The talks are intended to build on the two-week cease-fire with the goal of ending a six-year conflict that has left more than 300,000 people dead, caused billions of dollars of destruction, forced more than half the Syrian population from their homes, and contributed to the greatest refugee crisis in Europe since the end of World War II.
But the fate of the estimated 11 million displaced Syrians is unlikely to be addressed, leaving their destiny on hold.
For many Syrian refugees, an eventual return to a country devastated by war and still ruled by the regime of President Bashar al-Assad is an unappealing prospect. Instead, these refugees, some of whom have spent more than three years away from their homes, say they have no future in Syria and are looking to settle elsewhere.
“Syria is like a broken pane of glass. It cannot be put back together. The sectarian divisions are too deep. I want to go to Britain,” says Mortaz Khallaf, a 32-year-old law graduate from Aleppo in northern Syria. Khallaf is the shawish, or manager, of a small refugee camp set among a plantation of spindly poplars on the edge of this village in Lebanon’s Bekaa Valley.
Numerous negotiation rounds have been held since 2012. But these talks, which are expected to start Jan. 23 in the Kazakh capital of Astana, are the first to leave the United States and United Nations on the sidelines. Instead, Russia and Turkey have seized upon the fall last month of rebel-held eastern Aleppo to government forces to push for a negotiated peace. Moscow is a powerful backer of the regime of Syrian President Assad, while Ankara has championed the Syrian opposition, but both countries have found common interests in Syria allowing them to co-sponsor the Astana talks.
Progress in Astana could give renewed life to the UN peace track that resumes in Geneva next month.
“We hope Astana strengthens the cease of current hostilities and generates favorable conditions for the political dialogue we want to re-establish at the beginning of February,” said Staffan de Mistura, the UN envoy to Syria.
The inhabitants of Camp 006 near Taanayel take a gloomier view. Even if the talks achieve some success, which they doubt, it is unlikely any of them will return home anytime soon – even if they wish to.
“We expect nothing of the Astana talks. We don’t expect peace,” says Khallaf.
Lebanon hosts 1.1 million refugees, according to the United Nations, although the true figure is thought to exceed 1.5 million. It’s a huge burden for a country of only 4.5 million citizens.
The residents of Camp 006 are from Aleppo, Qusayr, five miles north of the Lebanese border, and Raqqa in central Syria. Each refugee receives monthly UN food coupons totaling $27 to be spent in local stores. Extra income is earned by working in fields of this mainly agricultural area. But each household, living in timber-framed huts walled and roofed with plastic sheets, is required to pay around $73 rent each month. Even electricity must be paid for – the government installed a meter in the camp to tally usage.

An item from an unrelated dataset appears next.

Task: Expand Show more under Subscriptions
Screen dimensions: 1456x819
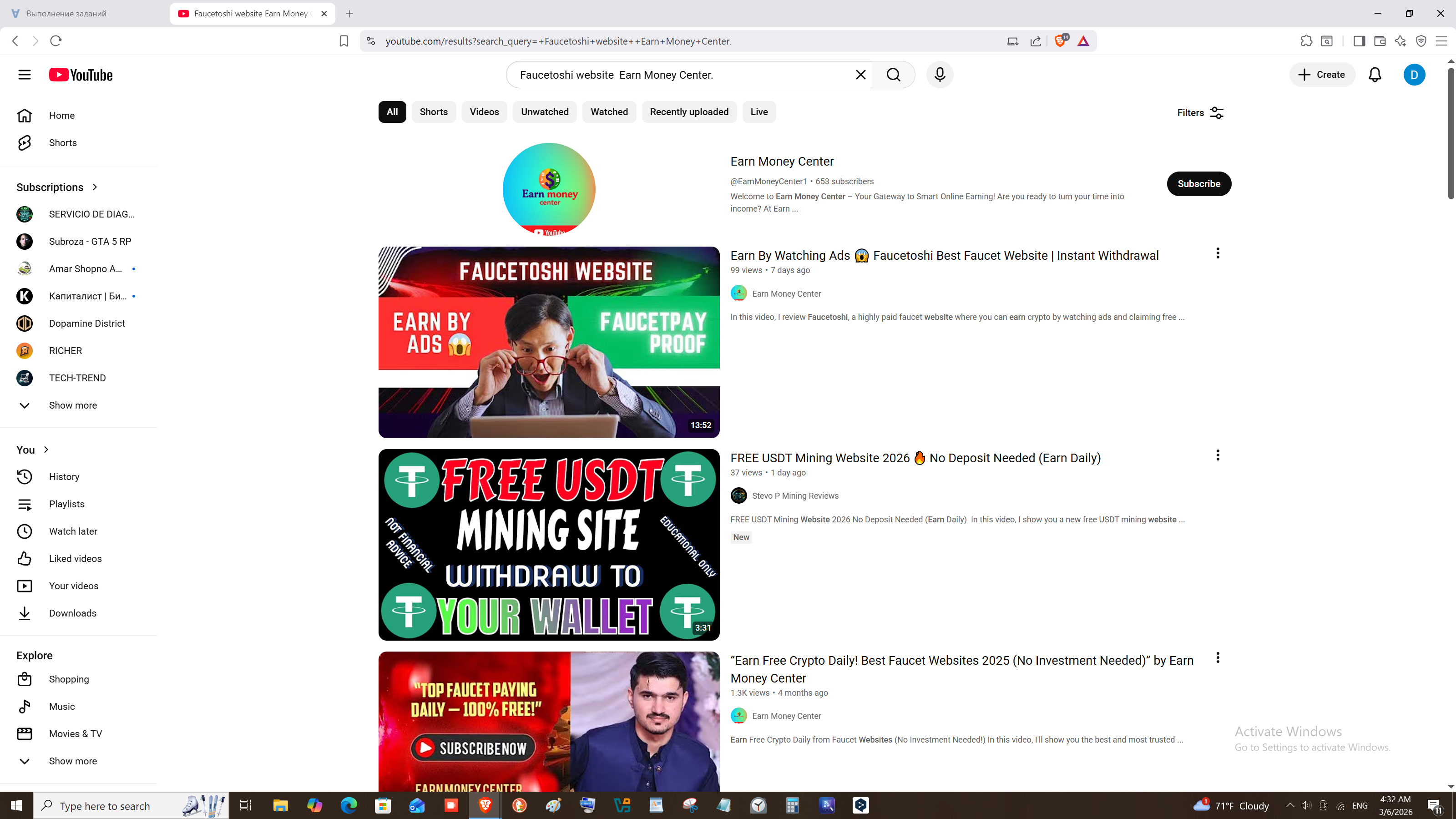Action: tap(72, 405)
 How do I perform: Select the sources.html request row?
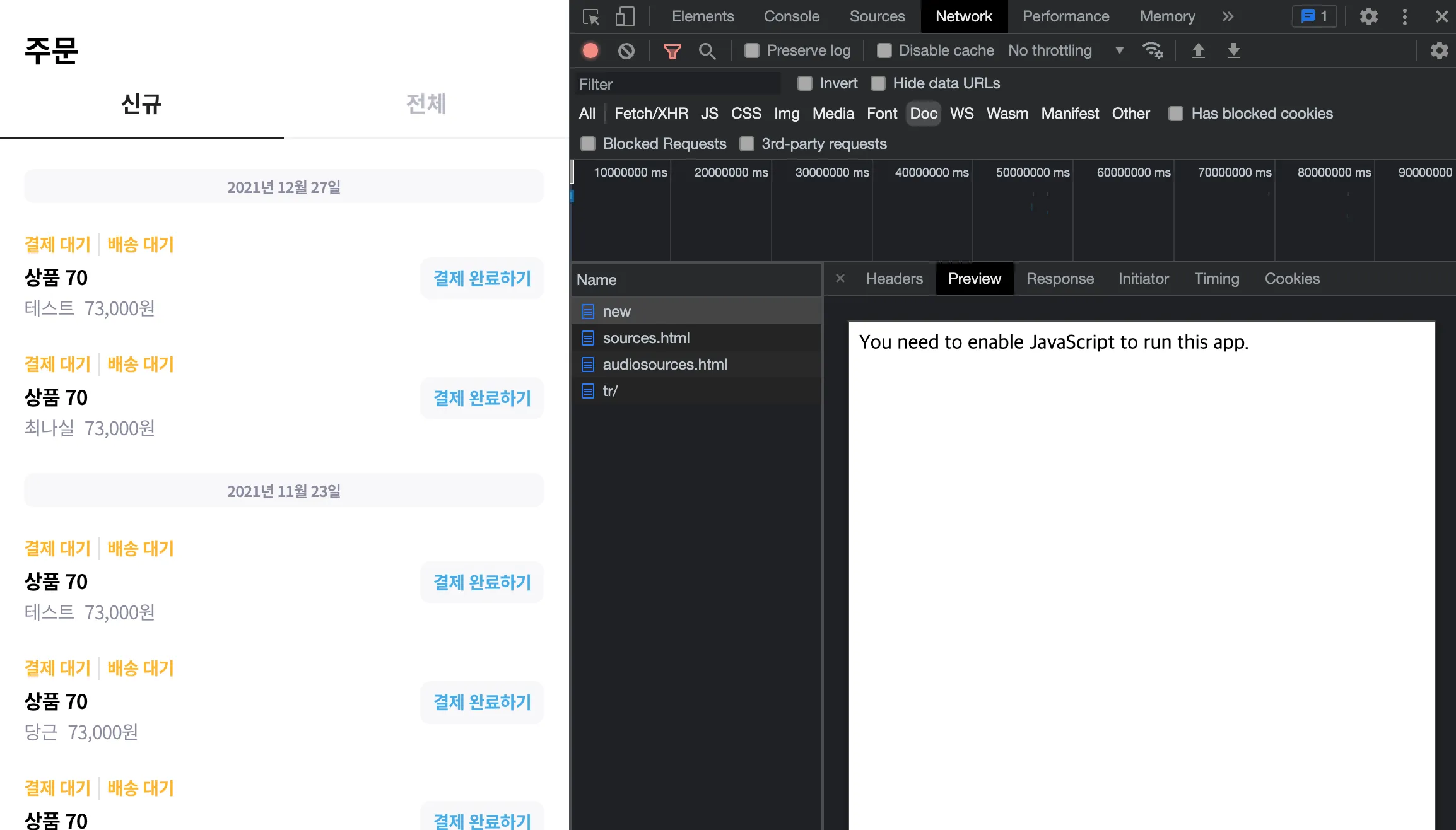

Even those who hanker to return to their abandoned homes fear they will never get the opportunity.
Khallaf al-Khaled was forced to leave his home in Qusayr in June 2013 when Lebanese Hezbollah over-ran the rebel-held town. The mainly Sunni population of Qusayr and the surrounding villages have not returned, and Qusayr has become an important military base for Hezbollah. In November, the powerful Iran-backed group held a parade in Qusayr, showing off dozens of tanks and armored vehicles in a calculated display of strength.
Khaled, a portly farmer with a red and white kaffiyeh around his head and wearing a thick black leather jacket to keep out the chilly air, says he would like to go home, but fears that it will no longer be possible.
“I don’t think I can go back. The regime is doing ethnic cleansing. They don’t want us back in Qusayr,” he says. He claimed that Syrian Shiites originally from two villages in northern Idlib province have been resettled in Qusayr in homes formally owned by Sunnis.
The Syrian opposition has long alleged that the Syrian government is forcing Sunnis to leave areas of strategic importance, especially around Damascus and adjacent to the border with Lebanon. The Syrian government denies such allegations. However, several hundred opposition fighters have been voluntarily relocated to Idlib province, which is largely in rebel hands, in a series of cease-fire deals with the government.
“They are putting Sunnis in Idlib so that they can eventually smash us, kill us all at once, like Pif Paf,” says Mr Khallaf, the camp manager, referring to a popular brand of insect repellent in Lebanon.
Even if returning to Syria one day is viewed as a daunting prospect, remaining a refugee in Lebanon offers little better opportunities. Host communities are tiring of the refugee presence and international pledges of funding to ease the burden have been slow to materialize.
On Monday, Lebanese prime minister Saad Hariri met with a UN delegation in Beirut to press for help in dealing with the refugee crisis.
“We are like the Palestinians,” says Khallaf. “If you stay in your country, you die. If you leave, you never go back.”